Diawal kepindahan kami dan masa-masa merintis bisnis batu bara ini, sesekali aku membantu Evan membuat presentasi ataupun laporan pertanggungjawaban. Tapi semenjak Naufa hadir dalam kehidupan kami, aku sama sekali tidak lagi tahu menahu mengenai usaha Evan. Kerepotan dan kesenangan membesarkan Naufa telah membuat duniaku teralihkan. Aku bahkan tidak pernah bertanya pada Evan bagaimana kondisi perusahaannya saat ini. Mungkin kerana itu akhir-akhir ini Evan cepat sekali emosi. Dan mungkin kerana itu setiap kali Naufa menangis, Evan akan keluar dari rumah dan baru kembali setelah menyesap habis satu bungkus rokok.
“Berapa banyak hutang suami saya?” tanyaku meski sempat menyesali pertanyaan itu keluar dari mulutku. Kerana aku tahu, aku tidak akan pernah siap mendengarnya.
“Tujuh ratus juta.”
Itu bukan jumlah yang sedikit. Jika seluruh asset kami dijual juga belum cukup untuk menutupinya. Rumah yang kami tinggali hanyalah rumah kontrakan yang sudah Evan bayar untuk lima tahun ke depan.
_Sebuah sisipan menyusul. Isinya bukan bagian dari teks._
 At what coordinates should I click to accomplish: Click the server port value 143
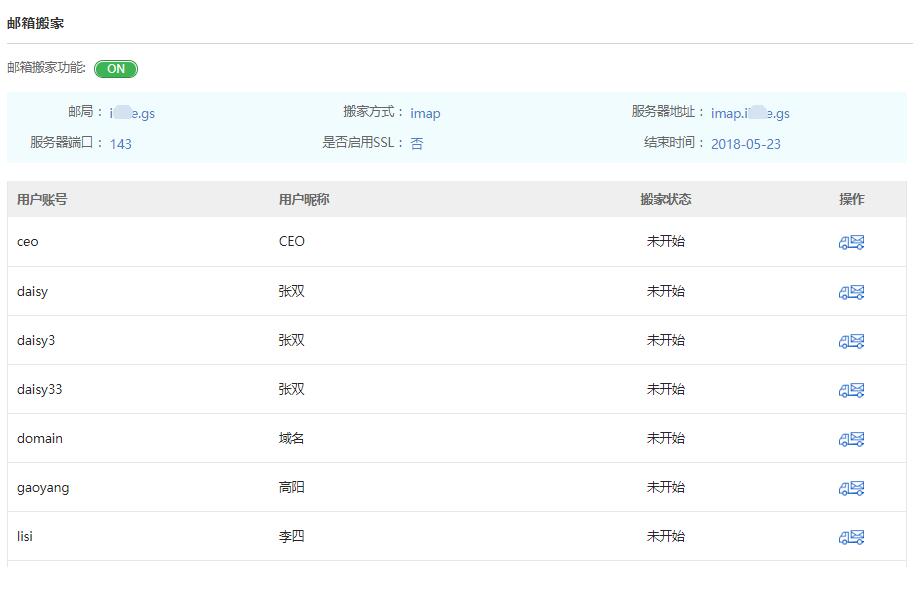(x=121, y=144)
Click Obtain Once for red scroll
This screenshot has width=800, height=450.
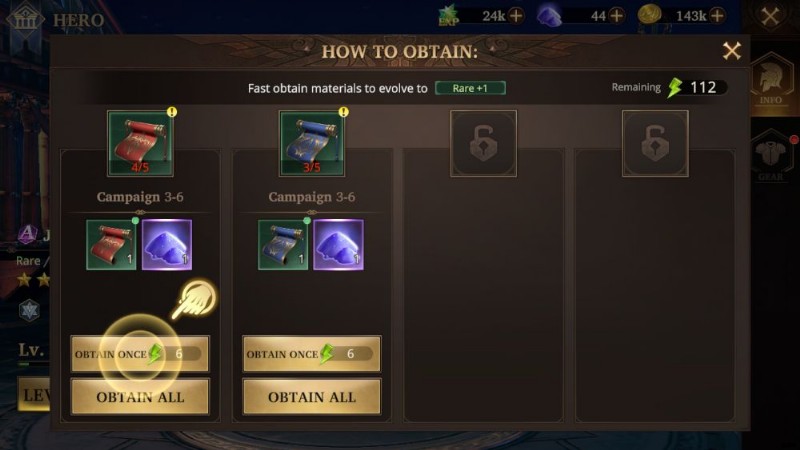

Mobil SUV yang menjadi kendaraan Evan sehari-hari juga masih masih harus membayar cicilan selama satu tahun. Perhiasanku jika diuangkan paling banyak hanya seratus juta. Evan pasti sudah tahu hal ini dan aku yakin dia sedang berusaha mencari jalan keluar.
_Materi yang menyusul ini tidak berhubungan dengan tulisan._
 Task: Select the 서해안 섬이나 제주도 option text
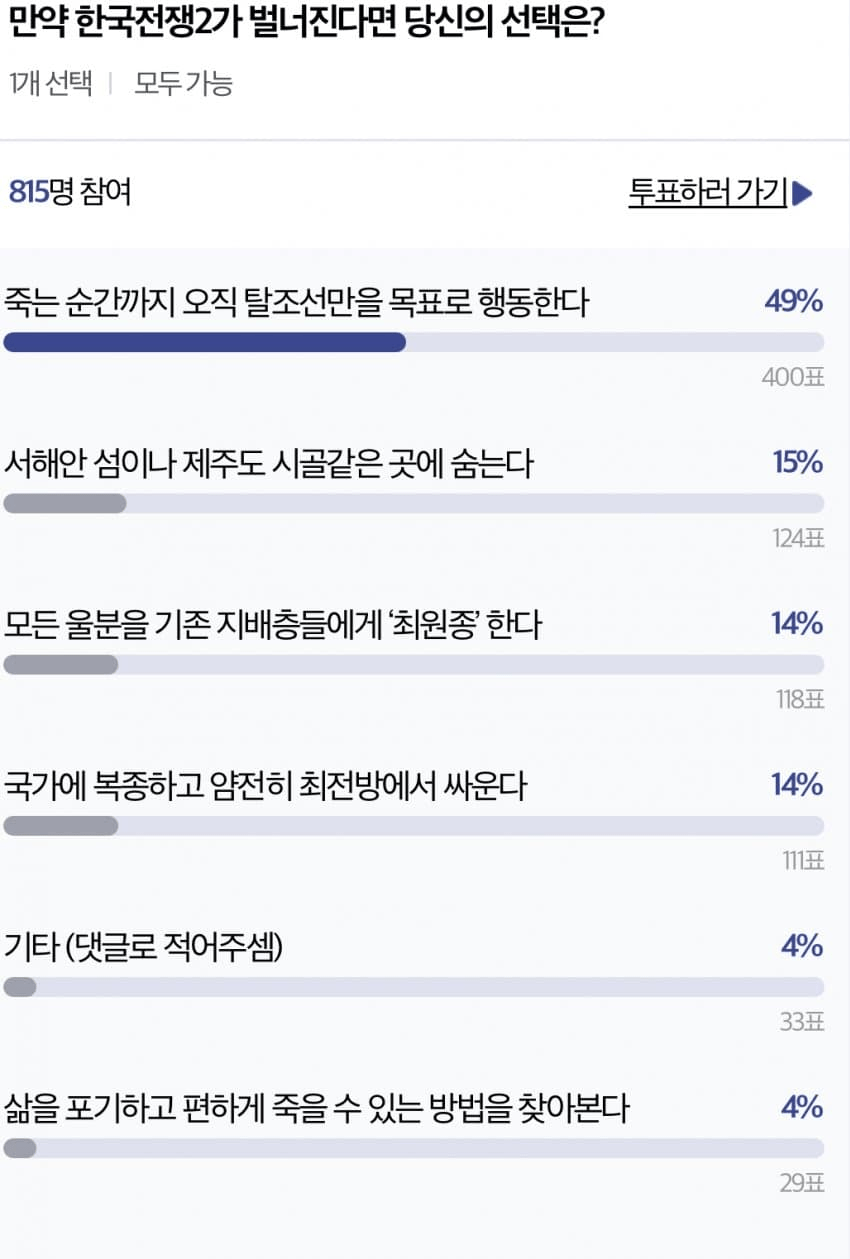(269, 463)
“Sa-saya tidak punya uang sebanyak itu,” kataku lemah.
“Itu bukan tanggungjawab Ibu. Kami hanya akan berurusan dengan Pak Evan.”
Beberapa menit menunggu di dalam rumah, mereka memutuskan untuk pergi. Mereka juga membuatku berjanji untuk memberitahu jika Evan sudah kembali.
Tapi sudah tiga hari, tidak ada kabar dari Evan sama sekali. Aku meyakinkan diri Evan hanya sedang berusaha mendapatkan uang untuk membayar hutangnya itu. Aku percaya Evan tidak akan lari. Tidak akan kerana dia tahu betul masa laluku. Tidak akan kerana dia sudah berjanji padaku.
Dua minggu setelah kedatangan mereka ke rumah, dua lelaki itu menampakkan diri lagi. Saat mereka bertanya di mana Evan, Aku hanya mampu menangis. Kerana sesungguhnya aku juga ingin bertanyakan soalan yang sama seperti mereka. Evan sudah lari pergi meninggalkan aku. Evan tidak pernah kembali. Dia melakukannya padahal dia tahu aku tidak menginginkan pernikahan kerana takut ditinggalkan. Dia melakukannya padahal dia tahu ayahku dulu juga melakukannya padaku dan ibu.